(Stored entries)
- Opening Delimiter -

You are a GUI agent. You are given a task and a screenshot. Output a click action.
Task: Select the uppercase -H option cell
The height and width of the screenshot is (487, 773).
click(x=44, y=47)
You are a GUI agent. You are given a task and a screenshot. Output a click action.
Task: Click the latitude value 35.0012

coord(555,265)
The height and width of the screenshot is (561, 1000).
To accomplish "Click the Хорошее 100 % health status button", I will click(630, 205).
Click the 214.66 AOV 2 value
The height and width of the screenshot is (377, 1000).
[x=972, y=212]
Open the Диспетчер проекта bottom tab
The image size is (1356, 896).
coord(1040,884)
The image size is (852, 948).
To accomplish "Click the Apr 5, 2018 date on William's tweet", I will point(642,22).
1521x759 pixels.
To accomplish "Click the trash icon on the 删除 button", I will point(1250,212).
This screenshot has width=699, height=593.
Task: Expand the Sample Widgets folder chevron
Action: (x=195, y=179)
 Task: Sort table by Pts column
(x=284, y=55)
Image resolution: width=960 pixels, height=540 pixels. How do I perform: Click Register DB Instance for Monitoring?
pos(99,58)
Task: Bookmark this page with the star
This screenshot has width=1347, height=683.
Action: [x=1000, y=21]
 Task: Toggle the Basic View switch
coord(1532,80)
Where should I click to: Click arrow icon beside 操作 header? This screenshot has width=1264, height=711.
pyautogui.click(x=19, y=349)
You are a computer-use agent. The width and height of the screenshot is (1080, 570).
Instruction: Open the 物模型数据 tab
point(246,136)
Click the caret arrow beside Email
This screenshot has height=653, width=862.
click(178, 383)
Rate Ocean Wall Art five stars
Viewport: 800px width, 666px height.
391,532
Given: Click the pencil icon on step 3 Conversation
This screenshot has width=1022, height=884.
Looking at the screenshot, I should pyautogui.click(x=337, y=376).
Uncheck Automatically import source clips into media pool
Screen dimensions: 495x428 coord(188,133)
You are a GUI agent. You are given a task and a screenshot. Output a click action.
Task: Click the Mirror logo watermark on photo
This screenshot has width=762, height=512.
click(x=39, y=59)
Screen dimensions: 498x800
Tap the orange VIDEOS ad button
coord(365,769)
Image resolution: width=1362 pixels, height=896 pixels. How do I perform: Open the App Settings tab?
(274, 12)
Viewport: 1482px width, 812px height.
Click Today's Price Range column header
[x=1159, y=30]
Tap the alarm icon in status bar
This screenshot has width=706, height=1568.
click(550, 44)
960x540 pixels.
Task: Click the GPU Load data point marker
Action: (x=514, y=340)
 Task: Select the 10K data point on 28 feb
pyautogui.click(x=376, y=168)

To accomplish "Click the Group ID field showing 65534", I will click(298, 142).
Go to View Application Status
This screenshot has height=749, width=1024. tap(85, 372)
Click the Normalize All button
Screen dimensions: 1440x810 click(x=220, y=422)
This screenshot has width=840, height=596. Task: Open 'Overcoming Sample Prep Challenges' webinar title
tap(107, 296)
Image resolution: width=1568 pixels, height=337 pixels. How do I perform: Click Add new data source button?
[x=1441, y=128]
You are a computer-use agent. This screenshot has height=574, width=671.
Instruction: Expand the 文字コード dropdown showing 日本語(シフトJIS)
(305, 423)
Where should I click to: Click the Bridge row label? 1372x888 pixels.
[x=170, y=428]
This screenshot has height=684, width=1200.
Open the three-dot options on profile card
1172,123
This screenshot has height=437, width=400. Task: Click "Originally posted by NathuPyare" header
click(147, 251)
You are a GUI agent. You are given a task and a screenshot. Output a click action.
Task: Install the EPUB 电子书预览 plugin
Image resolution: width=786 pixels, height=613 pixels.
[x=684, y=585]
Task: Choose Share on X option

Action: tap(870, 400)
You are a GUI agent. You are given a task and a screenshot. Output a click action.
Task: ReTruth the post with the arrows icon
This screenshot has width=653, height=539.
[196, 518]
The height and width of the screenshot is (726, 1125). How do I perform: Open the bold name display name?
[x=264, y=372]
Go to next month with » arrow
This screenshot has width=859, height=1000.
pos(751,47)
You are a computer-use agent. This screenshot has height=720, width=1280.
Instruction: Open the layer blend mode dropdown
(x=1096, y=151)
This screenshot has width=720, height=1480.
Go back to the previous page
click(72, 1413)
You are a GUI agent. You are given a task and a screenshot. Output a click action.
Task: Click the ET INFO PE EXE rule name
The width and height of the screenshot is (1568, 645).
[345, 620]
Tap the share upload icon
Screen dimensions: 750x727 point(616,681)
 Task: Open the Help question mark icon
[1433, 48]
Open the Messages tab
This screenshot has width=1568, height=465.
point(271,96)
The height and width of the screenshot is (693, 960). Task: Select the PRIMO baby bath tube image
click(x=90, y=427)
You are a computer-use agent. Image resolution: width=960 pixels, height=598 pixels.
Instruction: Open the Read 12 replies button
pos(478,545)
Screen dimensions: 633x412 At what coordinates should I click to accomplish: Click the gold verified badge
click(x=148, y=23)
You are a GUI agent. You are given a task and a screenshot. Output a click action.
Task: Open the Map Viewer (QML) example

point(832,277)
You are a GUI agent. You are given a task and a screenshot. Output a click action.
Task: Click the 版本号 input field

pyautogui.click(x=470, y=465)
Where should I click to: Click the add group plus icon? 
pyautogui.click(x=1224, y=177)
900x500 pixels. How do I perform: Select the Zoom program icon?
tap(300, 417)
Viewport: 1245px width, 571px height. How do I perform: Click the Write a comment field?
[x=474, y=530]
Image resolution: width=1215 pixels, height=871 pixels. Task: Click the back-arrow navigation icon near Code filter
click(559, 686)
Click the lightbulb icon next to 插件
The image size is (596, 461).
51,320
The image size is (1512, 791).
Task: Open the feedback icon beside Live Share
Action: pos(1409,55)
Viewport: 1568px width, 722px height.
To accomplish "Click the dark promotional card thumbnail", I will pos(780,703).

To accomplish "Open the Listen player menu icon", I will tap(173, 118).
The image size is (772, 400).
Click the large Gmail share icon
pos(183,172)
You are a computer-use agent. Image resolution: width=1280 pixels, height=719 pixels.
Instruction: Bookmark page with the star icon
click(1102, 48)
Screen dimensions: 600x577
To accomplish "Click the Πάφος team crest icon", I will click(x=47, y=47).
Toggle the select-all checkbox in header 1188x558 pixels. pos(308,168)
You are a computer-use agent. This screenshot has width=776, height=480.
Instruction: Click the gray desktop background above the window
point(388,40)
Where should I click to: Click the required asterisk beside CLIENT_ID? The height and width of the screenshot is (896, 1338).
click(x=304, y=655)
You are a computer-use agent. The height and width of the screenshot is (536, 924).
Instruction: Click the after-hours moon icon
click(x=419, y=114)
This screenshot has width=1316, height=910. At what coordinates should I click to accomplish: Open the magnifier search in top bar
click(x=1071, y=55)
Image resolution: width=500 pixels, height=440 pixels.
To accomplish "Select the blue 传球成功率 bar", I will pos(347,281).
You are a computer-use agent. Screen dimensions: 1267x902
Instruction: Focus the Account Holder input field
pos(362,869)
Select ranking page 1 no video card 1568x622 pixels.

- Closing Delimiter -

• WORK TASK: Reproduce exactly the lines that run from the start of the records to the line with "1521x759 pixels.", both included.

• OUTPUT OF THE TASK:
You are a GUI agent. You are given a task and a screenshot. Output a click action.
Task: Select the uppercase -H option cell
The height and width of the screenshot is (487, 773).
click(x=44, y=47)
You are a GUI agent. You are given a task and a screenshot. Output a click action.
Task: Click the latitude value 35.0012

coord(555,265)
The height and width of the screenshot is (561, 1000).
To accomplish "Click the Хорошее 100 % health status button", I will click(630, 205).
Click the 214.66 AOV 2 value
The height and width of the screenshot is (377, 1000).
[x=972, y=212]
Open the Диспетчер проекта bottom tab
The image size is (1356, 896).
coord(1040,884)
The image size is (852, 948).
To accomplish "Click the Apr 5, 2018 date on William's tweet", I will point(642,22).
1521x759 pixels.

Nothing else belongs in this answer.